Data records
::::::::

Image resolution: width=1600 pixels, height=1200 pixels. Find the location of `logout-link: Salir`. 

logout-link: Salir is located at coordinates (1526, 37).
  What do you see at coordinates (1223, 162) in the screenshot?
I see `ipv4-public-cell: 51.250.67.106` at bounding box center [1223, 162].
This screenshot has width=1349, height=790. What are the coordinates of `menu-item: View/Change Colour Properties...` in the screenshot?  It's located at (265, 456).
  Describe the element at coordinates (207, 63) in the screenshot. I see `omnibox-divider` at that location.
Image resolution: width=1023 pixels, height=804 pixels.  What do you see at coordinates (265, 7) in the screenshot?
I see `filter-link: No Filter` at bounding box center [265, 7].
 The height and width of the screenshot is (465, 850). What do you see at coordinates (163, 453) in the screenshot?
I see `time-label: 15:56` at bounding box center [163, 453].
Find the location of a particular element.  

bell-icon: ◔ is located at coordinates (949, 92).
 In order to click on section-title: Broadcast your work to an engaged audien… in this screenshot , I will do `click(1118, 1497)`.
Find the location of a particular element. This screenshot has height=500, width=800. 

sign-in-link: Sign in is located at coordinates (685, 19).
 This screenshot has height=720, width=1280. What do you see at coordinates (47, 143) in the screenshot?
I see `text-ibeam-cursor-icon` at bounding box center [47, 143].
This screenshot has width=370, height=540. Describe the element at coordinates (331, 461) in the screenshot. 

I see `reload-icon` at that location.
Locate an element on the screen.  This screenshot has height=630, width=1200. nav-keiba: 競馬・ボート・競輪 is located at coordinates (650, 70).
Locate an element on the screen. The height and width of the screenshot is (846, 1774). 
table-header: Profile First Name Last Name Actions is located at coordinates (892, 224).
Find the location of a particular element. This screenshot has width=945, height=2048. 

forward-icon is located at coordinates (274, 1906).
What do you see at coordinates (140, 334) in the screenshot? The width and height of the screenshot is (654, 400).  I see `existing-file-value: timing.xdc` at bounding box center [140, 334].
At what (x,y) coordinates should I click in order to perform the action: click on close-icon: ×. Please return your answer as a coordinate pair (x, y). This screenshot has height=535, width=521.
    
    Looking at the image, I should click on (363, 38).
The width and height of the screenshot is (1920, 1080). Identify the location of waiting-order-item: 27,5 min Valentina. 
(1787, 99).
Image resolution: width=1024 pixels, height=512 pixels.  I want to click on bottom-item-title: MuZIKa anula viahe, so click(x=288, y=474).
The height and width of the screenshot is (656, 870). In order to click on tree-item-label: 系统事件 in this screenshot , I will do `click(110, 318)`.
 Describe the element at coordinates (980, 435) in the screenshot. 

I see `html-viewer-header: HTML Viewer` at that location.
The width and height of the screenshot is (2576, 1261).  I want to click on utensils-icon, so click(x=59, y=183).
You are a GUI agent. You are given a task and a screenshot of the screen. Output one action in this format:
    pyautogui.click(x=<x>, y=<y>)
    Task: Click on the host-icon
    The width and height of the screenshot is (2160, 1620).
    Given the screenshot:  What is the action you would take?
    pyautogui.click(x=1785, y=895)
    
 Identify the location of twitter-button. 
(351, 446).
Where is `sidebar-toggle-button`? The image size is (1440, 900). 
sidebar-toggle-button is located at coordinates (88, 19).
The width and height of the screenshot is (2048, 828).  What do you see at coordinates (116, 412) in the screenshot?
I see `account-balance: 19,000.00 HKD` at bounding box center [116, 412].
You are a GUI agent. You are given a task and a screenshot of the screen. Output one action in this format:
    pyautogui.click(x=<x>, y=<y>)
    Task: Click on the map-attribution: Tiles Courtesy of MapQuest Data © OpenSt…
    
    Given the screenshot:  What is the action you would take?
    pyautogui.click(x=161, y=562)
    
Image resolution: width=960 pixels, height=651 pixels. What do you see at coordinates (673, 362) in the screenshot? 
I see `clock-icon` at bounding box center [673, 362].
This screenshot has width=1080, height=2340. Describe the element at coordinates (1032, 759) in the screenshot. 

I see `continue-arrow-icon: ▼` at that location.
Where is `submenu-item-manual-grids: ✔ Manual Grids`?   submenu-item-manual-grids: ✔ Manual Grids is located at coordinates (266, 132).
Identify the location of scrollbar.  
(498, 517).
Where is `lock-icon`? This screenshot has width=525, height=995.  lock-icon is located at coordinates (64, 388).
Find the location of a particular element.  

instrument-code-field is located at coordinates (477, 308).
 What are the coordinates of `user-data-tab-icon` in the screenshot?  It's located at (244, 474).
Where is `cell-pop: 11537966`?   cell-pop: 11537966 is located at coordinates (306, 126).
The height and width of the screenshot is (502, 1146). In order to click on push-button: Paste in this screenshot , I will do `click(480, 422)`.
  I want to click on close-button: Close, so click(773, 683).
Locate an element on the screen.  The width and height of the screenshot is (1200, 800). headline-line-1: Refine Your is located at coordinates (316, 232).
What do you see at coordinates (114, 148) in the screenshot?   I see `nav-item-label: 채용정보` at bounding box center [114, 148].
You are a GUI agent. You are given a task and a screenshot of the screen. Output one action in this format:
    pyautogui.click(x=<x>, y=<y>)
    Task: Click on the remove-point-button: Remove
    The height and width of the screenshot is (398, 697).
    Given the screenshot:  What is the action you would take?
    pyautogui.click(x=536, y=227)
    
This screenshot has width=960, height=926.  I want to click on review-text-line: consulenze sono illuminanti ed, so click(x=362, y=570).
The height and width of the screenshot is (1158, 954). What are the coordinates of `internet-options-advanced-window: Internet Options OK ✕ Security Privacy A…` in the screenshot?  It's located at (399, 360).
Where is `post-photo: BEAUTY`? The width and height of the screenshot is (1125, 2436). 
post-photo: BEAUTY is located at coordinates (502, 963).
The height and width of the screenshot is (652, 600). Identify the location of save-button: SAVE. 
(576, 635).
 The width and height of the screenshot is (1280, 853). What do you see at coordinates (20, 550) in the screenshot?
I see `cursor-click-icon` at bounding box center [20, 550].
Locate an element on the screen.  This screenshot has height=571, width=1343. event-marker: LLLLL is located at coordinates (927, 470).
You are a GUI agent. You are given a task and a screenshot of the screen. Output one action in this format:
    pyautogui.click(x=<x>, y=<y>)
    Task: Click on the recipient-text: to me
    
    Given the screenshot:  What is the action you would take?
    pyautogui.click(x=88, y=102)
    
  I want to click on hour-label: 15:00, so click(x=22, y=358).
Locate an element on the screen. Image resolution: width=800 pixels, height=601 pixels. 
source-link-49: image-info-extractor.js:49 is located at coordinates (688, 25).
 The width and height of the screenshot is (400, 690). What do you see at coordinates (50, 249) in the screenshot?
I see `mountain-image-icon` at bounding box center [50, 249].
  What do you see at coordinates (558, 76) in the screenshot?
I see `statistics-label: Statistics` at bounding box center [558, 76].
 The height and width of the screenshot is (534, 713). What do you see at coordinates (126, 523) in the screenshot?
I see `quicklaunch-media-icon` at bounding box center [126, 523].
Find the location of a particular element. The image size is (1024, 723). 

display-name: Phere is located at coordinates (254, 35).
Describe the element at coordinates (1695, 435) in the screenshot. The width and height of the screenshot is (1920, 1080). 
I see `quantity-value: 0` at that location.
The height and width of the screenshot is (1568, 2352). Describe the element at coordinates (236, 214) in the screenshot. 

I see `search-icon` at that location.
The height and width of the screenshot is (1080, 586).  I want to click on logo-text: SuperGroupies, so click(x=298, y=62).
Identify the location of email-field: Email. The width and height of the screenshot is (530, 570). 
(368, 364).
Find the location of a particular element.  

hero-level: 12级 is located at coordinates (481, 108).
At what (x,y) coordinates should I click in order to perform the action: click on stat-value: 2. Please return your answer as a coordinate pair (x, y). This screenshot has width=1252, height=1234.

::::::::

ACTIVITY. Edit the items above so that every instance of "Find the location of a particular element" becomes "Locate a specific element", leaving all other text unchanged.

RESPONSE AREA.
Image resolution: width=1600 pixels, height=1200 pixels. Find the location of `logout-link: Salir`. 

logout-link: Salir is located at coordinates (1526, 37).
  What do you see at coordinates (1223, 162) in the screenshot?
I see `ipv4-public-cell: 51.250.67.106` at bounding box center [1223, 162].
This screenshot has width=1349, height=790. What are the coordinates of `menu-item: View/Change Colour Properties...` in the screenshot?  It's located at (265, 456).
  Describe the element at coordinates (207, 63) in the screenshot. I see `omnibox-divider` at that location.
Image resolution: width=1023 pixels, height=804 pixels.  What do you see at coordinates (265, 7) in the screenshot?
I see `filter-link: No Filter` at bounding box center [265, 7].
 The height and width of the screenshot is (465, 850). What do you see at coordinates (163, 453) in the screenshot?
I see `time-label: 15:56` at bounding box center [163, 453].
Locate a specific element.  

bell-icon: ◔ is located at coordinates (949, 92).
 In order to click on section-title: Broadcast your work to an engaged audien… in this screenshot , I will do `click(1118, 1497)`.
Locate a specific element. This screenshot has height=500, width=800. 

sign-in-link: Sign in is located at coordinates (685, 19).
 This screenshot has height=720, width=1280. What do you see at coordinates (47, 143) in the screenshot?
I see `text-ibeam-cursor-icon` at bounding box center [47, 143].
This screenshot has width=370, height=540. Describe the element at coordinates (331, 461) in the screenshot. 

I see `reload-icon` at that location.
Locate an element on the screen.  This screenshot has height=630, width=1200. nav-keiba: 競馬・ボート・競輪 is located at coordinates (650, 70).
Locate an element on the screen. The height and width of the screenshot is (846, 1774). 
table-header: Profile First Name Last Name Actions is located at coordinates (892, 224).
Locate a specific element. This screenshot has width=945, height=2048. 

forward-icon is located at coordinates (274, 1906).
What do you see at coordinates (140, 334) in the screenshot? The width and height of the screenshot is (654, 400).  I see `existing-file-value: timing.xdc` at bounding box center [140, 334].
At what (x,y) coordinates should I click in order to perform the action: click on close-icon: ×. Please return your answer as a coordinate pair (x, y). This screenshot has height=535, width=521.
    
    Looking at the image, I should click on (363, 38).
The width and height of the screenshot is (1920, 1080). Identify the location of waiting-order-item: 27,5 min Valentina. 
(1787, 99).
Image resolution: width=1024 pixels, height=512 pixels.  I want to click on bottom-item-title: MuZIKa anula viahe, so click(x=288, y=474).
The height and width of the screenshot is (656, 870). In order to click on tree-item-label: 系统事件 in this screenshot , I will do `click(110, 318)`.
 Describe the element at coordinates (980, 435) in the screenshot. 

I see `html-viewer-header: HTML Viewer` at that location.
The width and height of the screenshot is (2576, 1261).  I want to click on utensils-icon, so click(x=59, y=183).
You are a GUI agent. You are given a task and a screenshot of the screen. Output one action in this format:
    pyautogui.click(x=<x>, y=<y>)
    Task: Click on the host-icon
    The width and height of the screenshot is (2160, 1620).
    Given the screenshot:  What is the action you would take?
    pyautogui.click(x=1785, y=895)
    
 Identify the location of twitter-button. 
(351, 446).
Where is `sidebar-toggle-button`? The image size is (1440, 900). 
sidebar-toggle-button is located at coordinates (88, 19).
The width and height of the screenshot is (2048, 828).  What do you see at coordinates (116, 412) in the screenshot?
I see `account-balance: 19,000.00 HKD` at bounding box center [116, 412].
You are a GUI agent. You are given a task and a screenshot of the screen. Output one action in this format:
    pyautogui.click(x=<x>, y=<y>)
    Task: Click on the map-attribution: Tiles Courtesy of MapQuest Data © OpenSt…
    
    Given the screenshot:  What is the action you would take?
    pyautogui.click(x=161, y=562)
    
Image resolution: width=960 pixels, height=651 pixels. What do you see at coordinates (673, 362) in the screenshot? 
I see `clock-icon` at bounding box center [673, 362].
This screenshot has width=1080, height=2340. Describe the element at coordinates (1032, 759) in the screenshot. 

I see `continue-arrow-icon: ▼` at that location.
Where is `submenu-item-manual-grids: ✔ Manual Grids`?   submenu-item-manual-grids: ✔ Manual Grids is located at coordinates (266, 132).
Identify the location of scrollbar.  
(498, 517).
Where is `lock-icon`? This screenshot has width=525, height=995.  lock-icon is located at coordinates (64, 388).
Locate a specific element.  

instrument-code-field is located at coordinates (477, 308).
 What are the coordinates of `user-data-tab-icon` in the screenshot?  It's located at (244, 474).
Where is `cell-pop: 11537966`?   cell-pop: 11537966 is located at coordinates (306, 126).
The height and width of the screenshot is (502, 1146). In order to click on push-button: Paste in this screenshot , I will do `click(480, 422)`.
  I want to click on close-button: Close, so click(773, 683).
Locate an element on the screen.  The width and height of the screenshot is (1200, 800). headline-line-1: Refine Your is located at coordinates (316, 232).
What do you see at coordinates (114, 148) in the screenshot?   I see `nav-item-label: 채용정보` at bounding box center [114, 148].
You are a GUI agent. You are given a task and a screenshot of the screen. Output one action in this format:
    pyautogui.click(x=<x>, y=<y>)
    Task: Click on the remove-point-button: Remove
    The height and width of the screenshot is (398, 697).
    Given the screenshot:  What is the action you would take?
    pyautogui.click(x=536, y=227)
    
This screenshot has width=960, height=926.  I want to click on review-text-line: consulenze sono illuminanti ed, so click(x=362, y=570).
The height and width of the screenshot is (1158, 954). What are the coordinates of `internet-options-advanced-window: Internet Options OK ✕ Security Privacy A…` in the screenshot?  It's located at (399, 360).
Where is `post-photo: BEAUTY`? The width and height of the screenshot is (1125, 2436). 
post-photo: BEAUTY is located at coordinates (502, 963).
The height and width of the screenshot is (652, 600). Identify the location of save-button: SAVE. 
(576, 635).
 The width and height of the screenshot is (1280, 853). What do you see at coordinates (20, 550) in the screenshot?
I see `cursor-click-icon` at bounding box center [20, 550].
Locate an element on the screen.  This screenshot has height=571, width=1343. event-marker: LLLLL is located at coordinates (927, 470).
You are a GUI agent. You are given a task and a screenshot of the screen. Output one action in this format:
    pyautogui.click(x=<x>, y=<y>)
    Task: Click on the recipient-text: to me
    
    Given the screenshot:  What is the action you would take?
    pyautogui.click(x=88, y=102)
    
  I want to click on hour-label: 15:00, so click(x=22, y=358).
Locate an element on the screen. Image resolution: width=800 pixels, height=601 pixels. 
source-link-49: image-info-extractor.js:49 is located at coordinates (688, 25).
 The width and height of the screenshot is (400, 690). What do you see at coordinates (50, 249) in the screenshot?
I see `mountain-image-icon` at bounding box center [50, 249].
  What do you see at coordinates (558, 76) in the screenshot?
I see `statistics-label: Statistics` at bounding box center [558, 76].
 The height and width of the screenshot is (534, 713). What do you see at coordinates (126, 523) in the screenshot?
I see `quicklaunch-media-icon` at bounding box center [126, 523].
Locate a specific element. The image size is (1024, 723). 

display-name: Phere is located at coordinates (254, 35).
Describe the element at coordinates (1695, 435) in the screenshot. The width and height of the screenshot is (1920, 1080). 
I see `quantity-value: 0` at that location.
The height and width of the screenshot is (1568, 2352). Describe the element at coordinates (236, 214) in the screenshot. 

I see `search-icon` at that location.
The height and width of the screenshot is (1080, 586).  I want to click on logo-text: SuperGroupies, so click(x=298, y=62).
Identify the location of email-field: Email. The width and height of the screenshot is (530, 570). 
(368, 364).
Locate a specific element.  

hero-level: 12级 is located at coordinates (481, 108).
At what (x,y) coordinates should I click in order to perform the action: click on stat-value: 2. Please return your answer as a coordinate pair (x, y). This screenshot has width=1252, height=1234.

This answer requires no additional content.